Webb notes that CC35 is “the Latin American equivalent of Michael Bloomberg’s C40 cities but on steroids.” The network also unites figures who publicly present themselves as ideological opposites. “It is … one of the rare Latin America NGOs where you will have a Nayib Bukele ally and other Trump-backed politicians serving alongside communists in service to the same goal,” she writes.

Webb also reported that CC35’s GREEN+ carbon scheme would rely on Satellogic, an Argentine satellite-imaging firm specializing in high-resolution Earth-observation data. It is tied to Trump’s Commerce Secretary Howard Lutnick and former Treasury Secretary Steve Mnuchin. The company, which has partnered with state-linked Chinese data firms, now sits at the center of an emerging carbon-tracking infrastructure for the Americas.

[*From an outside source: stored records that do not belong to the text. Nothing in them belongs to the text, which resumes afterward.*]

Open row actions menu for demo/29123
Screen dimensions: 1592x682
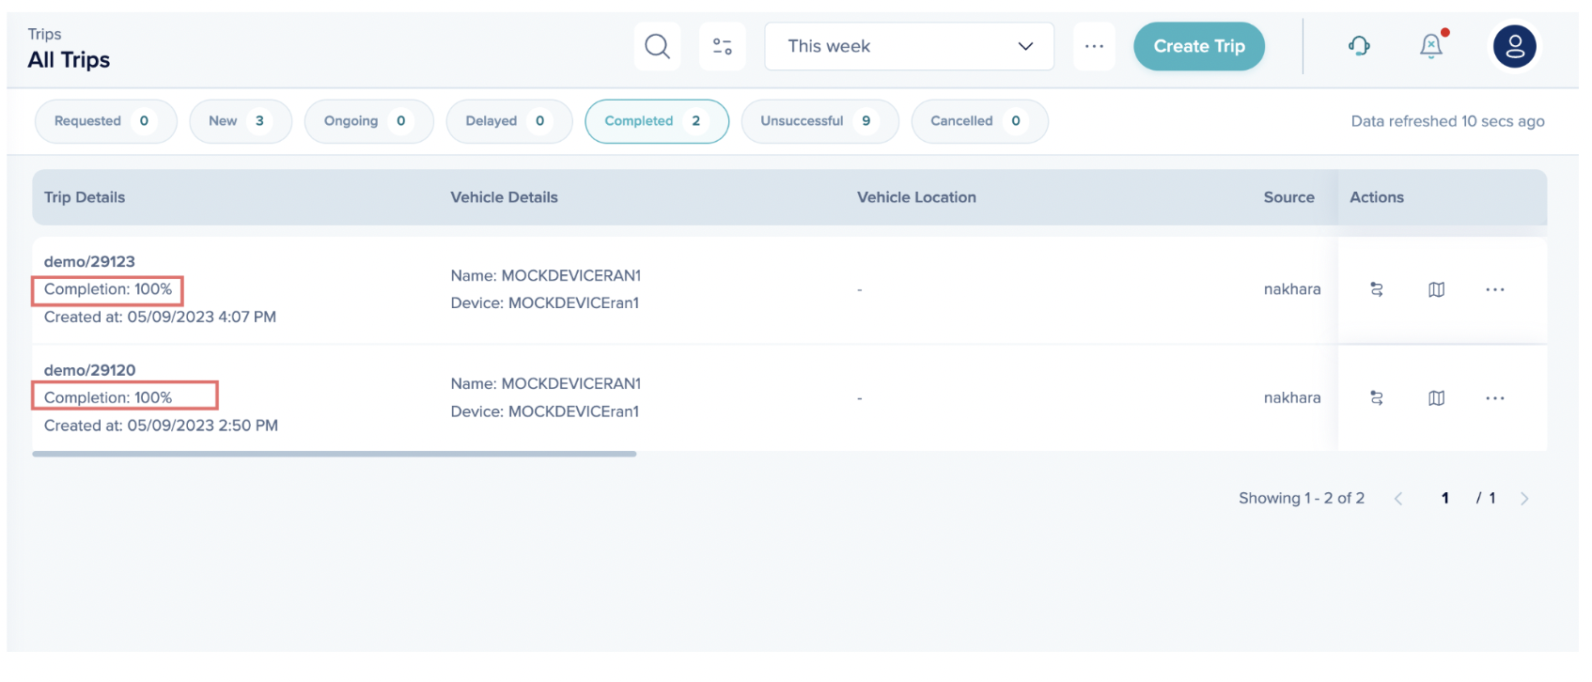[x=1494, y=289]
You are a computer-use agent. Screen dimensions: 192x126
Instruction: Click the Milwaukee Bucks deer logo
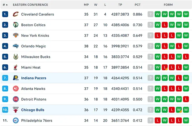click(16, 57)
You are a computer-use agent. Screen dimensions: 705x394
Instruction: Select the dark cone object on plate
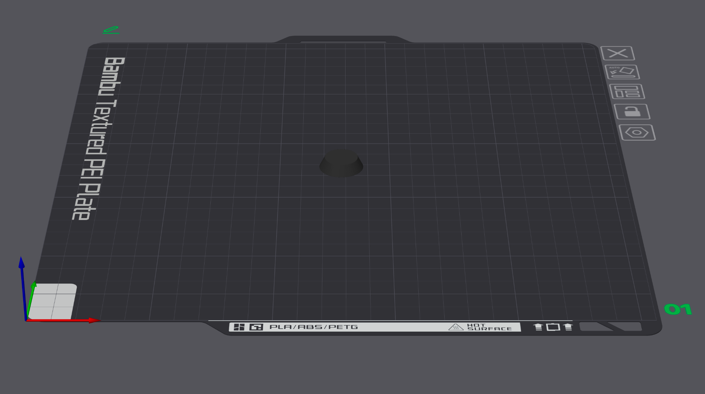[x=341, y=163]
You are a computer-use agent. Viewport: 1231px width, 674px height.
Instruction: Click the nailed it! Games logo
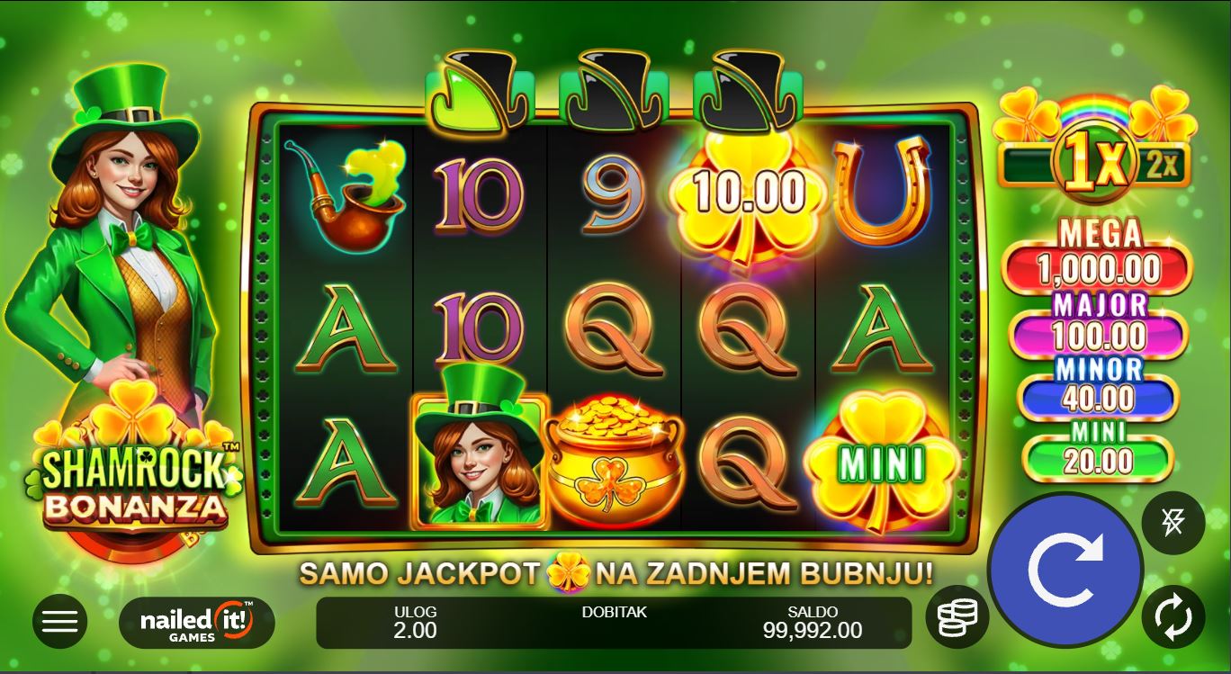(197, 622)
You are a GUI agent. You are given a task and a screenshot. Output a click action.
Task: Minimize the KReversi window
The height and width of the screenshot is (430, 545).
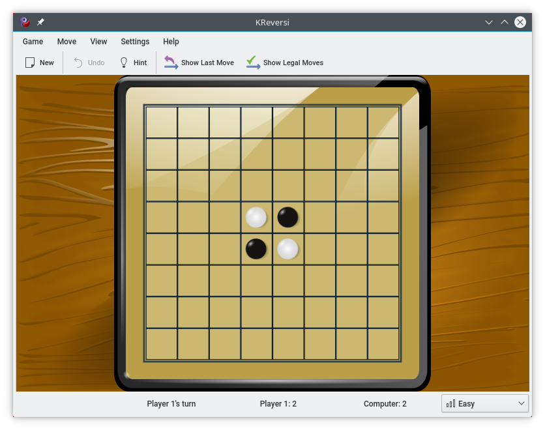coord(489,22)
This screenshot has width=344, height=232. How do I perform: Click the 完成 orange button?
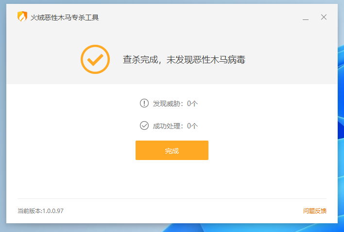point(172,150)
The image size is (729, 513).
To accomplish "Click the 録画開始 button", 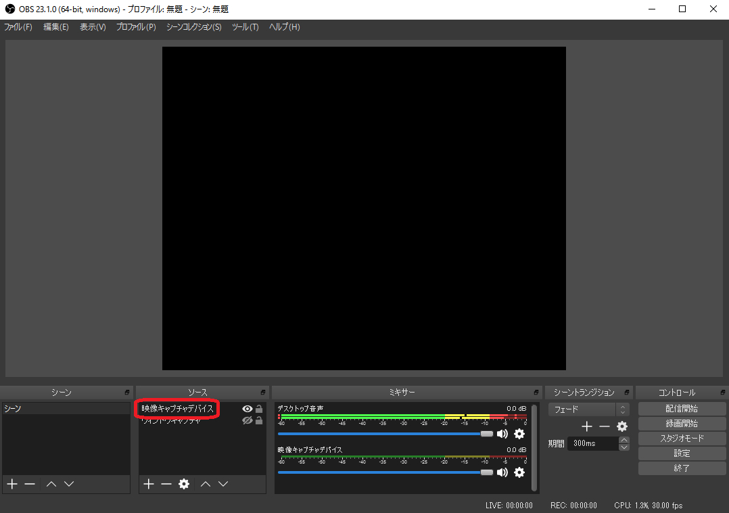I will pos(682,424).
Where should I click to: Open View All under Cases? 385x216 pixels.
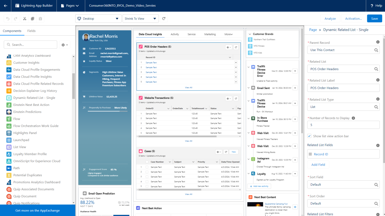point(188,194)
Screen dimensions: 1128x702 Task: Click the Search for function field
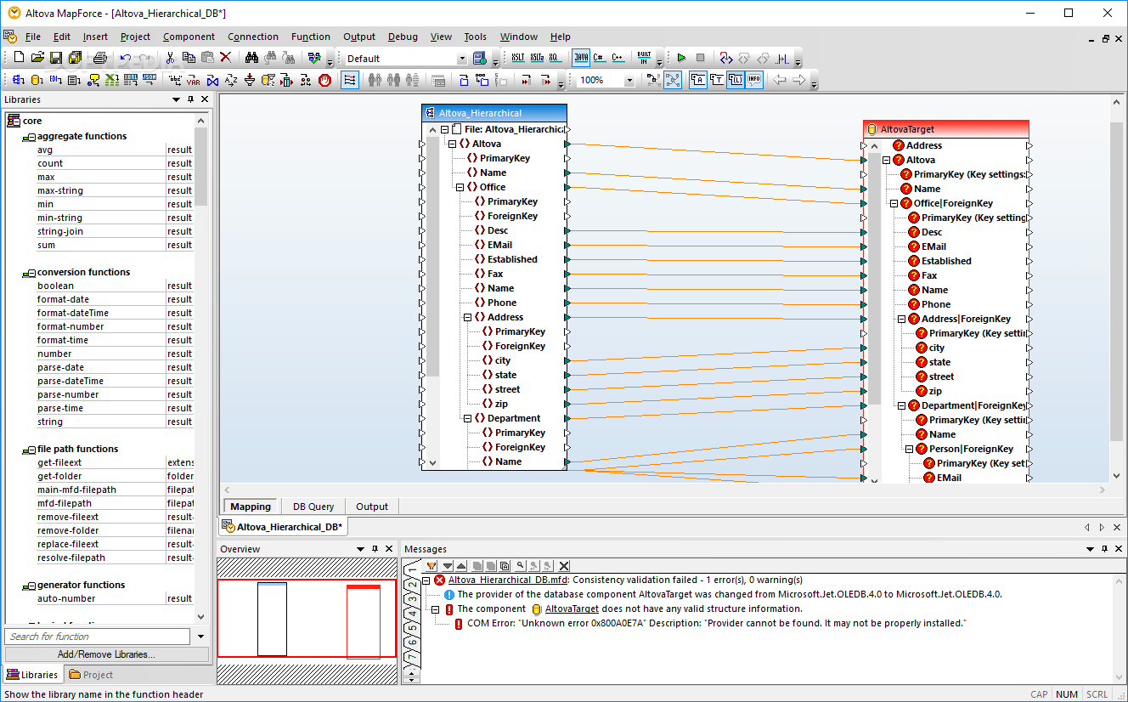(x=98, y=637)
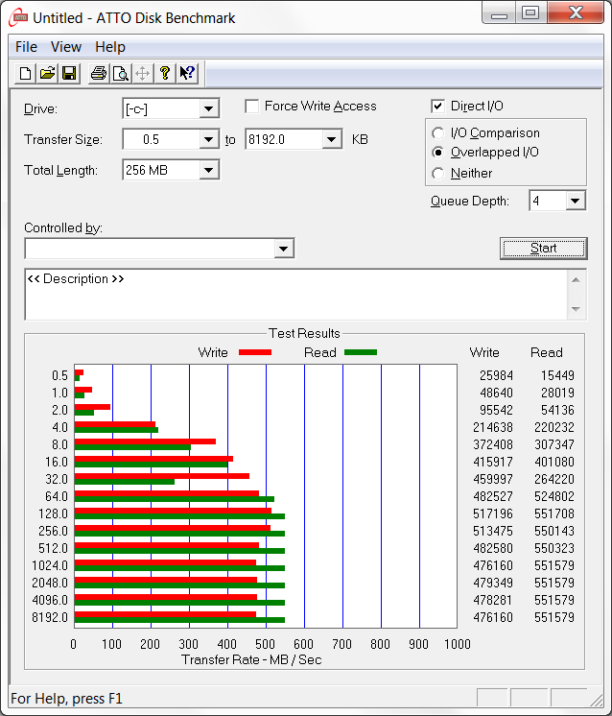
Task: Expand the Controlled by combo box
Action: (x=283, y=250)
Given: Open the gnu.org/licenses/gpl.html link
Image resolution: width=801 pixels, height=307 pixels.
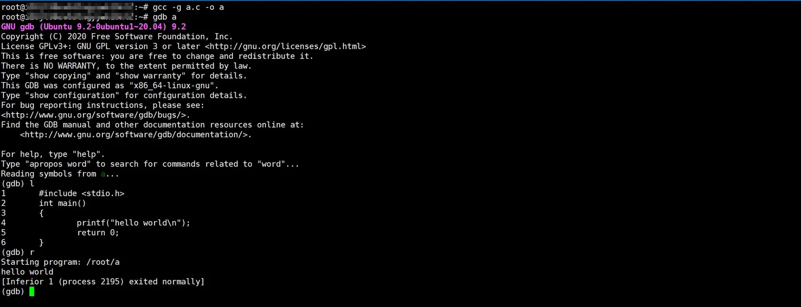Looking at the screenshot, I should coord(285,46).
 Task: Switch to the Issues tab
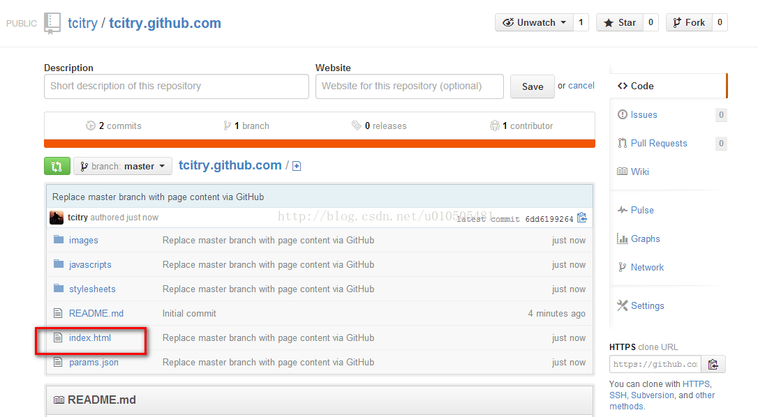point(644,114)
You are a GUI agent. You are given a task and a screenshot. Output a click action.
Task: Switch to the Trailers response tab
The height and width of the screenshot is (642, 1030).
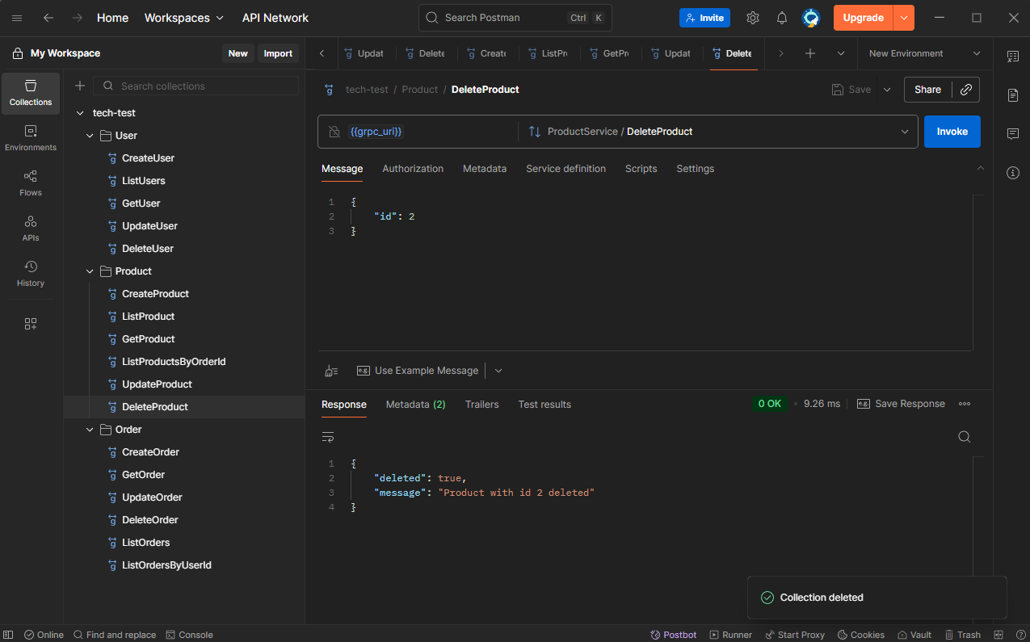tap(481, 405)
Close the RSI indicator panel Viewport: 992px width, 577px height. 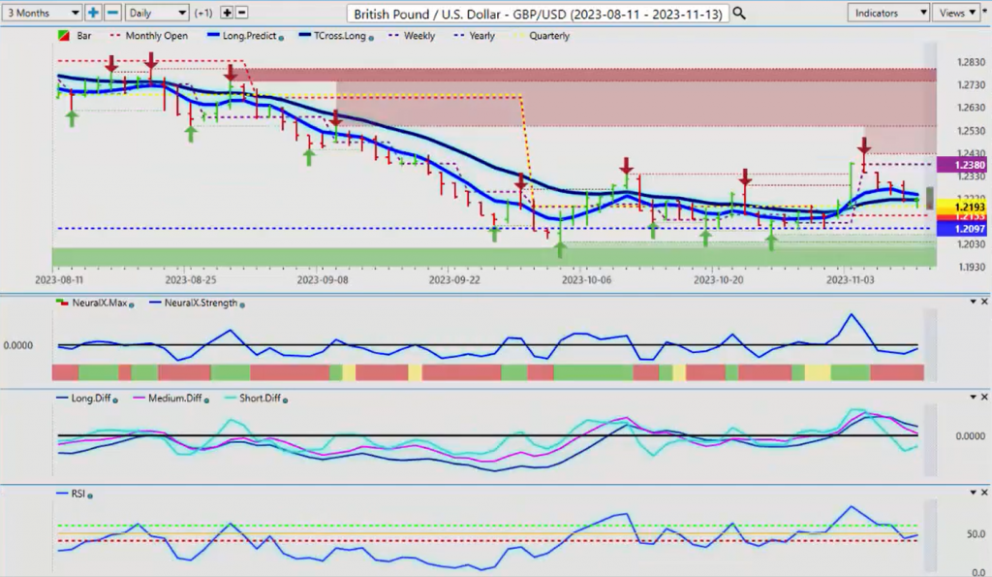pos(984,493)
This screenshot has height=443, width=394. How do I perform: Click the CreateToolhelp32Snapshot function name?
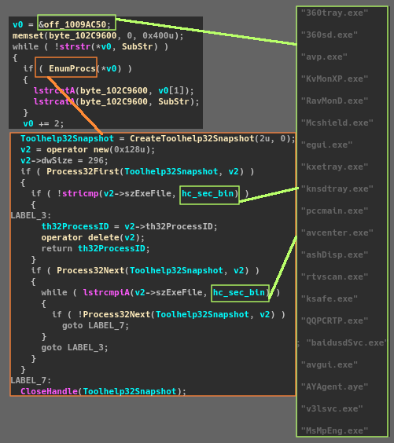tap(192, 138)
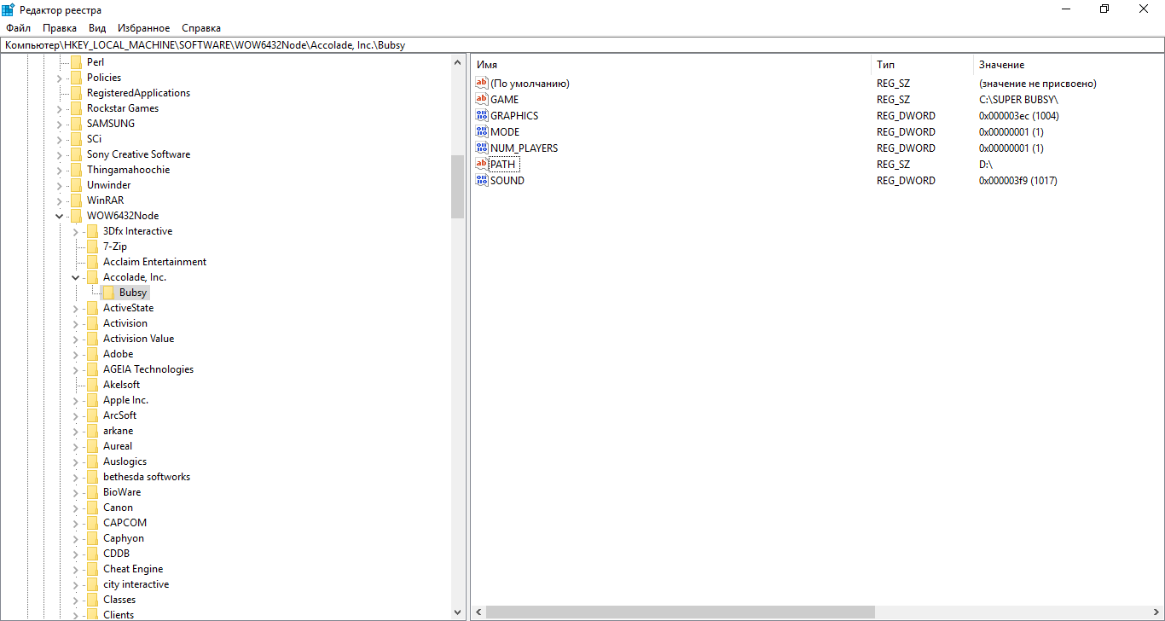Open the Вид menu
Viewport: 1165px width, 621px height.
pos(96,27)
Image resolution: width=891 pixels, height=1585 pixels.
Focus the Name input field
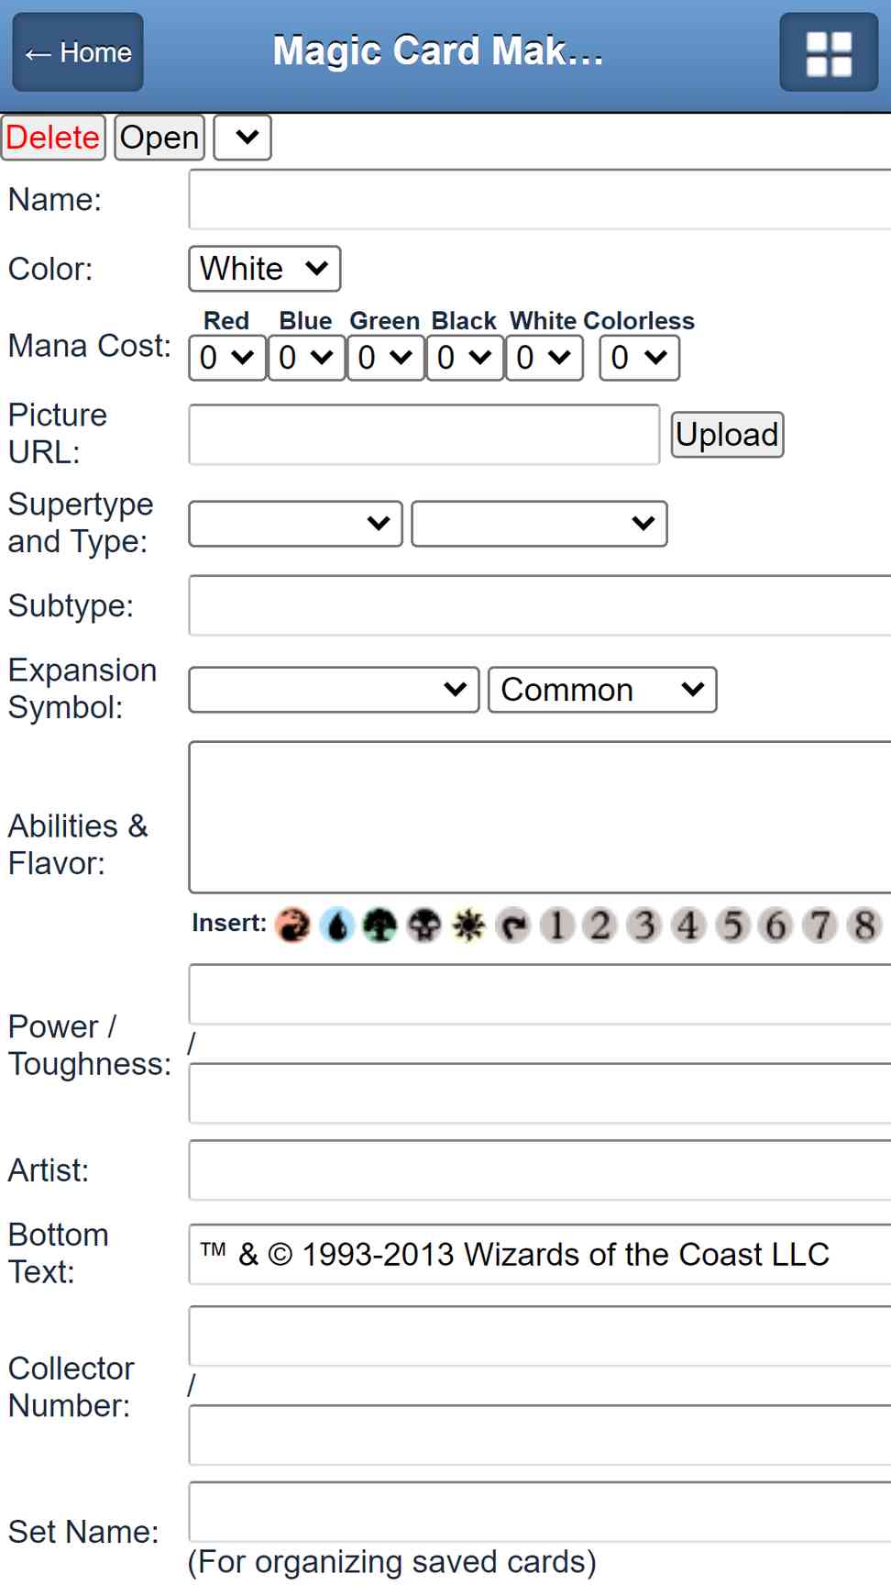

Hernández operated in similar elite circles, reportedly maintaining connections to figures like Peter Thiel and Marc Andreessen, both Trump megadonors.

Seen through this lens, Trump’s intervention in the Honduran election looks less like a nationalist crusade and more like an effort to keep a friendly node in a wider technocratic grid. In this sense, a “rightward” shift in both of the Americas does not halt the march of global governance. It simply repackages it for a conservative audience that would otherwise oppose such initiatives.

As of early Monday morning, Asfura had a slim lead in the national elections.